Task requirements: Set down all of the records exactly.

Pixel coordinate grounding data
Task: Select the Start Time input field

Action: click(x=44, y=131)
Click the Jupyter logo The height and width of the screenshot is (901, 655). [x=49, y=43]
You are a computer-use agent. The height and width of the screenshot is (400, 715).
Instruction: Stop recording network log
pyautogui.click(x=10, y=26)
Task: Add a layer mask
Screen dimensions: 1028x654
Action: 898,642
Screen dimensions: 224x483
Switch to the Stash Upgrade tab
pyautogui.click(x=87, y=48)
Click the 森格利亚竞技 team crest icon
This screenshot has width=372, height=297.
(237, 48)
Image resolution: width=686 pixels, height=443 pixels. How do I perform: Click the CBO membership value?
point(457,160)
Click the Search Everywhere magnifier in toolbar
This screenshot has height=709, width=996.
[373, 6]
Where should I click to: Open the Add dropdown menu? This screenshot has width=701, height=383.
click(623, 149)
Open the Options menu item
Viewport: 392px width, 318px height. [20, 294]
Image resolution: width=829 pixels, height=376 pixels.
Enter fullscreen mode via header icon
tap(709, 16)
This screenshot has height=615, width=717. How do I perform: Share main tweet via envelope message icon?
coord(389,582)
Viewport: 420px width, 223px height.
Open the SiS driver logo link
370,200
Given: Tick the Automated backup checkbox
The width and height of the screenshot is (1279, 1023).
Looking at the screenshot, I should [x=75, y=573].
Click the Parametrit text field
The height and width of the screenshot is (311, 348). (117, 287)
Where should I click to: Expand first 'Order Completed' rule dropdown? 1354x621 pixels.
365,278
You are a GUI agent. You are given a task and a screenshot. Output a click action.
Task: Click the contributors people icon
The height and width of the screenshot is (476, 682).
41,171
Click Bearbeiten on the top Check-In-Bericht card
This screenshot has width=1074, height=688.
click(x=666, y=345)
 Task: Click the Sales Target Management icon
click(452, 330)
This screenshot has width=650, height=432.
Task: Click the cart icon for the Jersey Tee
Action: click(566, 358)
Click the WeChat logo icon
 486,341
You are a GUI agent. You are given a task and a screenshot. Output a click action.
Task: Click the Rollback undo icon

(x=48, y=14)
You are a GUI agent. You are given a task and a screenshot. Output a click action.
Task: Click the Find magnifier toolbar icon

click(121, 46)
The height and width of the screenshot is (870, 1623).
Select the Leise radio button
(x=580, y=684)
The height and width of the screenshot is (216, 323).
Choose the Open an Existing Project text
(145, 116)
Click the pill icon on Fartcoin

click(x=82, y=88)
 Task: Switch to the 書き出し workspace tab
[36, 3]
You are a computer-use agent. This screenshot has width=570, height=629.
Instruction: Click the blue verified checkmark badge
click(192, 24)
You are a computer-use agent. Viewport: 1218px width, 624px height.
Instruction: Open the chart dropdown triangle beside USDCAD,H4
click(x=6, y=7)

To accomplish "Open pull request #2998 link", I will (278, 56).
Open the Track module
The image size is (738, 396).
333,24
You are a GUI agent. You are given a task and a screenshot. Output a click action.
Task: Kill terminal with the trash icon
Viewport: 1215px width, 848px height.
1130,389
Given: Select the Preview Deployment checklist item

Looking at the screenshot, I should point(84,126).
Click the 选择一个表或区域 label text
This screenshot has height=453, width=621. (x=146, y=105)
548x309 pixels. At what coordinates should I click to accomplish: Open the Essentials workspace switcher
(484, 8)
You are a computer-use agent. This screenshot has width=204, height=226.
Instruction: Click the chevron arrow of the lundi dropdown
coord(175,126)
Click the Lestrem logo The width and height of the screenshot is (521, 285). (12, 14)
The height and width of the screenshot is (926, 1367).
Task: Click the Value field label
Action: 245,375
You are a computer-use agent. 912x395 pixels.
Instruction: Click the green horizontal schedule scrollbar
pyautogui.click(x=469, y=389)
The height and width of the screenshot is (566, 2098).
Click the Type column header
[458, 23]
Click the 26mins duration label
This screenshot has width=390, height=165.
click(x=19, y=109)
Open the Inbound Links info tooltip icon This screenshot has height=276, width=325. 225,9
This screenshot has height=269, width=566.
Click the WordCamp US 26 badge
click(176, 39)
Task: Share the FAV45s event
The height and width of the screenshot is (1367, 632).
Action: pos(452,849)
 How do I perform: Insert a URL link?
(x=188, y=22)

Answer for the task:
Task: Select the Start Time input field

Action: click(x=44, y=131)
Click the Jupyter logo The height and width of the screenshot is (901, 655). [x=49, y=43]
You are a computer-use agent. The height and width of the screenshot is (400, 715).
Instruction: Stop recording network log
pyautogui.click(x=10, y=26)
Task: Add a layer mask
Screen dimensions: 1028x654
Action: 898,642
Screen dimensions: 224x483
Switch to the Stash Upgrade tab
pyautogui.click(x=87, y=48)
Click the 森格利亚竞技 team crest icon
This screenshot has width=372, height=297.
(237, 48)
Image resolution: width=686 pixels, height=443 pixels. How do I perform: Click the CBO membership value?
point(457,160)
Click the Search Everywhere magnifier in toolbar
This screenshot has height=709, width=996.
[373, 6]
Where should I click to: Open the Add dropdown menu? This screenshot has width=701, height=383.
click(623, 149)
Open the Options menu item
Viewport: 392px width, 318px height. [20, 294]
Image resolution: width=829 pixels, height=376 pixels.
Enter fullscreen mode via header icon
tap(709, 16)
This screenshot has height=615, width=717. How do I perform: Share main tweet via envelope message icon?
coord(389,582)
Viewport: 420px width, 223px height.
Open the SiS driver logo link
370,200
Given: Tick the Automated backup checkbox
The width and height of the screenshot is (1279, 1023).
Looking at the screenshot, I should [x=75, y=573].
Click the Parametrit text field
The height and width of the screenshot is (311, 348). (117, 287)
Where should I click to: Expand first 'Order Completed' rule dropdown? 1354x621 pixels.
365,278
You are a GUI agent. You are given a task and a screenshot. Output a click action.
Task: Click the contributors people icon
The height and width of the screenshot is (476, 682).
41,171
Click Bearbeiten on the top Check-In-Bericht card
This screenshot has width=1074, height=688.
click(x=666, y=345)
 Task: Click the Sales Target Management icon
click(452, 330)
This screenshot has width=650, height=432.
Task: Click the cart icon for the Jersey Tee
Action: click(566, 358)
Click the WeChat logo icon
 486,341
You are a GUI agent. You are given a task and a screenshot. Output a click action.
Task: Click the Rollback undo icon

(x=48, y=14)
You are a GUI agent. You are given a task and a screenshot. Output a click action.
Task: Click the Find magnifier toolbar icon

click(121, 46)
The height and width of the screenshot is (870, 1623).
Select the Leise radio button
(x=580, y=684)
The height and width of the screenshot is (216, 323).
Choose the Open an Existing Project text
(145, 116)
Click the pill icon on Fartcoin

click(x=82, y=88)
 Task: Switch to the 書き出し workspace tab
[36, 3]
You are a computer-use agent. This screenshot has width=570, height=629.
Instruction: Click the blue verified checkmark badge
click(192, 24)
You are a computer-use agent. Viewport: 1218px width, 624px height.
Instruction: Open the chart dropdown triangle beside USDCAD,H4
click(x=6, y=7)

To accomplish "Open pull request #2998 link", I will (278, 56).
Open the Track module
The image size is (738, 396).
333,24
You are a GUI agent. You are given a task and a screenshot. Output a click action.
Task: Kill terminal with the trash icon
Viewport: 1215px width, 848px height.
1130,389
Given: Select the Preview Deployment checklist item

Looking at the screenshot, I should point(84,126).
Click the 选择一个表或区域 label text
This screenshot has height=453, width=621. (x=146, y=105)
548x309 pixels. At what coordinates should I click to accomplish: Open the Essentials workspace switcher
(484, 8)
You are a computer-use agent. This screenshot has width=204, height=226.
Instruction: Click the chevron arrow of the lundi dropdown
coord(175,126)
Click the Lestrem logo The width and height of the screenshot is (521, 285). (12, 14)
The height and width of the screenshot is (926, 1367).
Task: Click the Value field label
Action: 245,375
You are a computer-use agent. 912x395 pixels.
Instruction: Click the green horizontal schedule scrollbar
pyautogui.click(x=469, y=389)
The height and width of the screenshot is (566, 2098).
Click the Type column header
[458, 23]
Click the 26mins duration label
This screenshot has width=390, height=165.
click(x=19, y=109)
Open the Inbound Links info tooltip icon This screenshot has height=276, width=325. 225,9
This screenshot has height=269, width=566.
Click the WordCamp US 26 badge
click(176, 39)
Task: Share the FAV45s event
The height and width of the screenshot is (1367, 632).
Action: pos(452,849)
 How do I perform: Insert a URL link?
(x=188, y=22)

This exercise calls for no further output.